Wann der Fachbetrieb sinnvoll ist

Auch wenn der Austausch einzelner Heizkörper oft in Eigenregie möglich ist, gibt es Situationen, in denen ein Fachbetrieb sinnvoll ist. Das gilt besonders, wenn mehrere Heizkörper getauscht werden, wenn die vorhandenen Rohre in schlechtem Zustand sind oder wenn die Heizung im Zuge einer größeren Modernisierung umgestellt wird. Ein Fachbetrieb kann die Heizkörper korrekt dimensionieren, damit sie zur Heizlast des Raums und zur eingesetzten Heizung passen, und anschließend einen hydraulischen Abgleich durchführen. Dieser sorgt dafür, dass jeder Heizkörper genau die richtige Wassermenge erhält und alle Räume gleichmäßig warm werden. Gerade beim Umstieg auf eine Wärmepumpe ist die richtige Auslegung der Heizkörper entscheidend für einen effizienten Betrieb.

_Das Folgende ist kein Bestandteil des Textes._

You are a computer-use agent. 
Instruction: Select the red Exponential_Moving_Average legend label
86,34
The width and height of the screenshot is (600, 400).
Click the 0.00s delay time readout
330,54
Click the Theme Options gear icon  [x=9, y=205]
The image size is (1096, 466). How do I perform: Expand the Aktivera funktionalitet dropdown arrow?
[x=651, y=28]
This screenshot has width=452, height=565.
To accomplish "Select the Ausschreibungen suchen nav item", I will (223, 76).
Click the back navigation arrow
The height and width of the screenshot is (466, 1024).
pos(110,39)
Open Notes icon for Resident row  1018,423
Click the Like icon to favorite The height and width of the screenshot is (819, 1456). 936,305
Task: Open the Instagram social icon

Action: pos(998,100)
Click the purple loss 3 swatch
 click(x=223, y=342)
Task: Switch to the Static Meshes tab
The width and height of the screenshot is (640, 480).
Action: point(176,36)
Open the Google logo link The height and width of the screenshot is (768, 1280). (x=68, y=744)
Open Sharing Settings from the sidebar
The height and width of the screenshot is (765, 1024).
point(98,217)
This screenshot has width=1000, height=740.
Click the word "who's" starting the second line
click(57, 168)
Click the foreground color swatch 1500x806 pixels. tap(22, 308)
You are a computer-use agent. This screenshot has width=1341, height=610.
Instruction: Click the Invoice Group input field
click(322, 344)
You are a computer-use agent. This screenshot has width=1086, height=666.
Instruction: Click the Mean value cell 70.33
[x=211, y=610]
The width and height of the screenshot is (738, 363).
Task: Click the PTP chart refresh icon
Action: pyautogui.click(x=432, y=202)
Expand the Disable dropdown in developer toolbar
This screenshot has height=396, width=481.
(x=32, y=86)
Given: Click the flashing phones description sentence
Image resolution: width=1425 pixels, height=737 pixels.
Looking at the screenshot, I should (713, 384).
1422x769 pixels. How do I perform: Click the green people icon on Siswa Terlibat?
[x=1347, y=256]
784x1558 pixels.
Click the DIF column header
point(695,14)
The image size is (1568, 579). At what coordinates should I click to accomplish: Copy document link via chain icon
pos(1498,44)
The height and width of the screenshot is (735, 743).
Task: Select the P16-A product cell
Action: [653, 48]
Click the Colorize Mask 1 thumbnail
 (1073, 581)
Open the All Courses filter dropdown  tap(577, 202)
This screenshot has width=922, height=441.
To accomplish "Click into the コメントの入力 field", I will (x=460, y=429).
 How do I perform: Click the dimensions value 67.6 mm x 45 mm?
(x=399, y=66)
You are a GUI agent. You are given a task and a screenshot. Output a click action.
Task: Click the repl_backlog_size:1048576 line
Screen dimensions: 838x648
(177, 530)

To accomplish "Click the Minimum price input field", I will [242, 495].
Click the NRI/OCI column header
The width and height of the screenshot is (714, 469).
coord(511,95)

Durchmesser mit Adaptern ausgleichen

Zu beachten ist auch der Durchmesser der Rohre, der in Zoll angegeben wird. Diese Bezeichnung war schon früher üblich, allerdings fielen die Rohre damals oft etwas größer aus als heute. Ein geringerer Durchmesser am Anschlussstück ist jedoch unproblematisch, da sich der Übergang mit einem Adapter herstellen lässt. Wer sich im Fachhandel, vor allem online, über die Möglichkeiten informiert, findet in der Regel die passenden Anschlussteile und Adapter. So zeigt sich am Ende, dass der Heizkörperanschluss meist kein großes Hindernis ist: Mit dem richtigen flexiblen Anschluss und passenden Adaptern lässt sich der Austausch in den meisten Fällen ohne umfangreiche Rohrarbeiten umsetzen. Wird im Zuge einer Heizungsoptimierung modernisiert, sollte auch ein hydraulischer Abgleich durchgeführt werden, damit alle Heizkörper gleichmäßig warm werden.